→ **Arbeitsaufträge**
• A. Prüfen Sie, ob die folgenden Aussagen mit der Besprechung des Leipziger Opernabends übereinstimmen, und belegen Sie jede Entscheidung mit einem Ja oder Nein sowie dem maßgeblichen Wortlaut: (i) Bartóks Einakter dauert knapp eine Stunde. (ii) Leoncavallos Oper wird vor der Pause gespielt. (iii) Die beiden Inszenierungen bemühen sich, die Werke miteinander zu verbinden.
• B. Schreiben Sie die Besprechung des Leipziger Opernabends im Anschluss an ihren letzten Satz weiter.

© JUNGE FREIHEIT Verlag GmbH & Co. www.jungefreiheit.de 17/18 / 20. April 2018

Aus der Dämmerung in die Sonne
Oper Leipzig: Ein zweiteiliger Abend mit Béla Bartók und Leoncavallo
Sebastian Hennig

Bela Bartóks durchkomponierter Einakter „Herzog Blaubarts Burg“ währt eine knappe Stunde. Sein zeitgenössischer Komponistenkollege und ungarischer Landsmann Zoltán Koldály sprach von einem Meisterwerk, „einem sechzig Minuten lang tätigen musikalischen Geysir von konzentrierter Tragik, das nur einen Wunsch aufkommen läßt: es noch einmal zu hören.“ Doch innerhalb eines abendlichen Opernpublikums stellen die musikalischen Puristen und Partiturenleser eine Minderzahl. Es wünscht billigerweise ebenso gut wie anspruchsvoll unterhalten zu werden.

Die Leipziger Oper trägt dem in besonderer Weise Rechnung, wenn sie dem schockartigen Aufreißen der dunklen Räume des Eros in „Herzog Blaubarts Burg“ nach der Pause das mediterrane Eifersuchtsdrama des „Pagliacci“ von Ruggero Leoncavallo folgen läßt. Friedrich Nietzsche glaubte in seiner Herabsetzung von Wagners „Parsifal“ gegen dessen Erlösungsmystik die fröhliche Sinnlichkeit von Bizets „Carmen“ ausspielen zu müssen. An solch einen trotzig forcierten Übergang von spätromantischer Gefühlsvertiefung zu sehr äußerlicher Leidenschaftlichkeit erinnert der Leipziger Abend.

Die beiden Inszenierungen versuchen gar nicht zusammenzuklammern, was sich nirgendwo berührt. Weil im Ohr noch ein Nachhall haftet vom fiebrig webenden Musikteppichs der sieben Türen im grausigen Schloß, klingt die südliche Musik Leoncavallos zunächst nur schmissig. Wer derart ruppig aus der Träumerei ins Helle gezerrt wird, der blinzelt freilich erst mal mit den Ohren. Doch bald schon macht sich der eigene Schmelz dieser Klänge geltend. Es handelt sich nicht um die andere Seite der Medaille, sondern um zwei Münzen ganz verschiedener Ausprägung.

→ **Erfasste Daten**
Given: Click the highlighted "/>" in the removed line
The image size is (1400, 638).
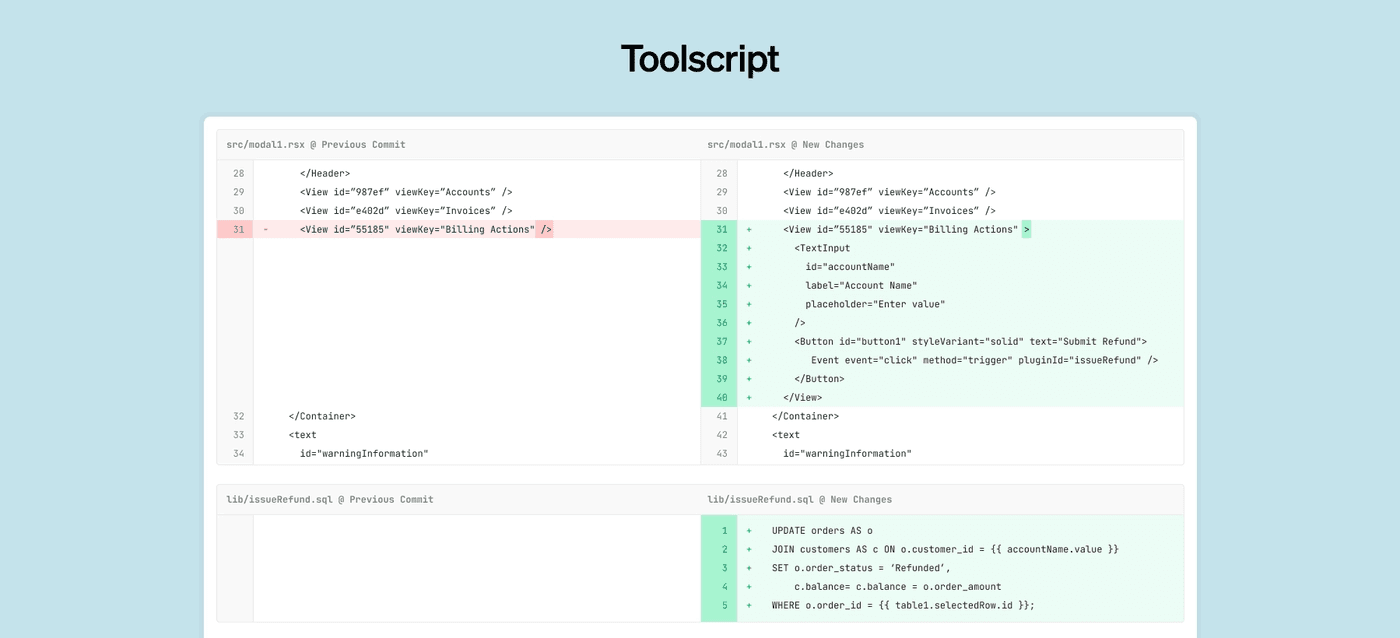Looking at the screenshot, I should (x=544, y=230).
==
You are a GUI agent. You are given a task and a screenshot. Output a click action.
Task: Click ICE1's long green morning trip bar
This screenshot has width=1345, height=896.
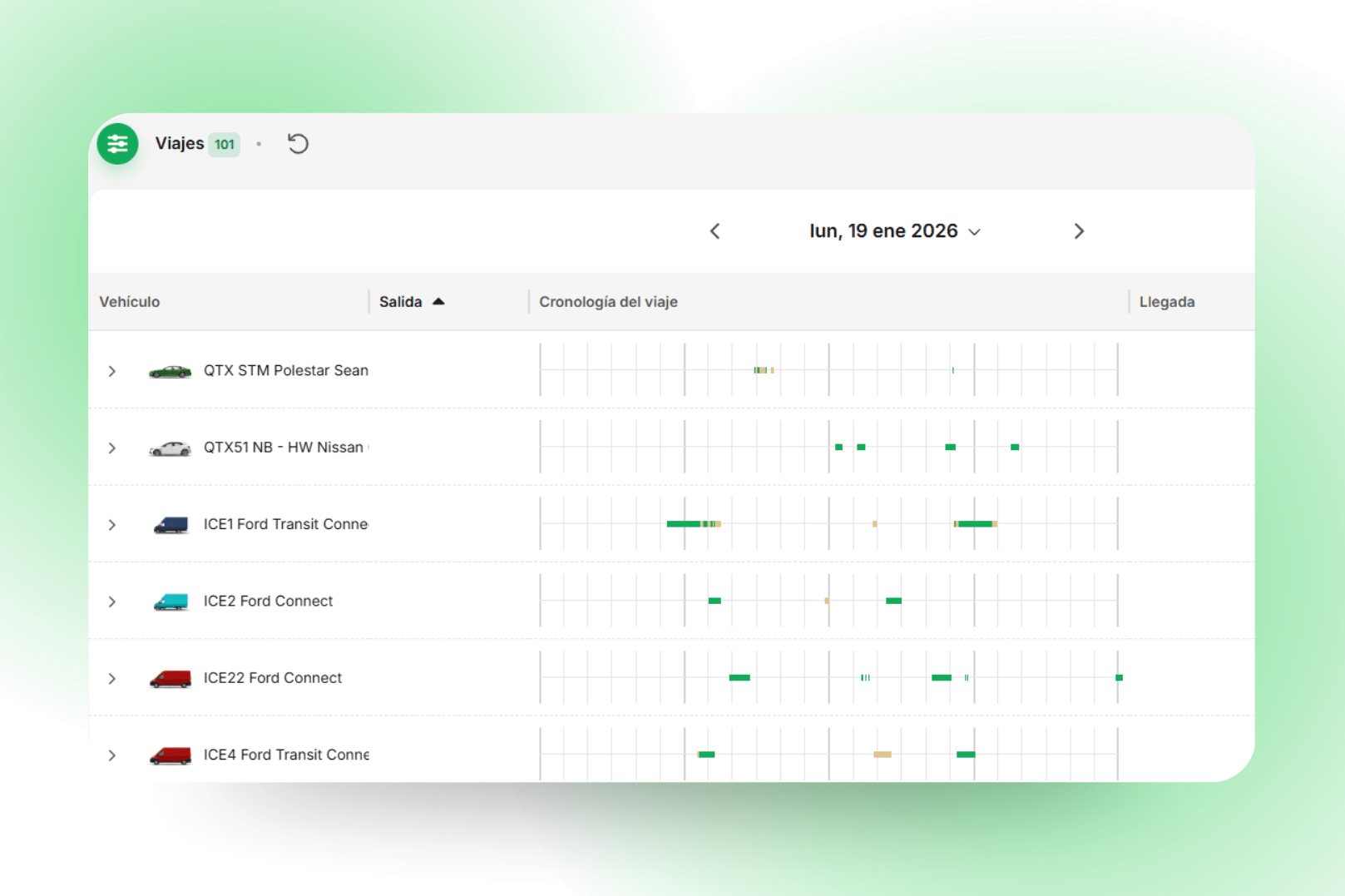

→ **Lösungen**
• A.
(i) Ja: „währt eine knappe Stunde“
(ii) Nein: „nach der Pause das mediterrane Eifersuchtsdrama“
(iii) Nein: „Die beiden Inszenierungen versuchen gar nicht zusammenzuklammern, was sich nirgendwo berührt.“

• B.
Vor allem Sänger mit großen Stimmen und das unter Christoph Gedscholds Stabführung mit Elementarkraft brausende Gewandhausorchester rechtfertigen die Verbindung. Beide extreme Pole von völliger Verinnerlichung der Brunst und totaler Ausstülpung der Affekte werden durch einen Prolog eingeleitet. Damit erhält das Geschehen einen Rahmen. „Geh und sieh, doch frage nimmer. Alles schaue, frage nimmer“, beschwört der ungarische Tenor Máté Gál. Herzog Blaubart (Tuomas Pursio) und Judith (Karin Lovelius) agieren zumeist in dämmrigem Licht auf einer geneigten Ebene eines kargen Hügels. Je nach Beleuchtung eine Atmosphäre aus Caspar David Friedrichs Gemälden und des liebeswunden Tristan.

Stroboskopeffekt erinnert an Wirkung von Windrädern

Bartóks einzige Oper wurde vor hundert Jahren in Budapest uraufgeführt. Zunächst als unspielbar abgewiesen, hatte sie schon seit 1911 vorgelegen. Die unterdessen durch andere Werke gestiegene Wertschätzung von Bartók half schließlich auch seinem Blaubart auf die Bühne, einer spätromantisch-sinfonischen Opernfantasmagorie, die noch mehr der „Welt von gestern“ (Stefan Zweig) angehört als der musikdramatischen Moderne der Zwischenkriegszeit.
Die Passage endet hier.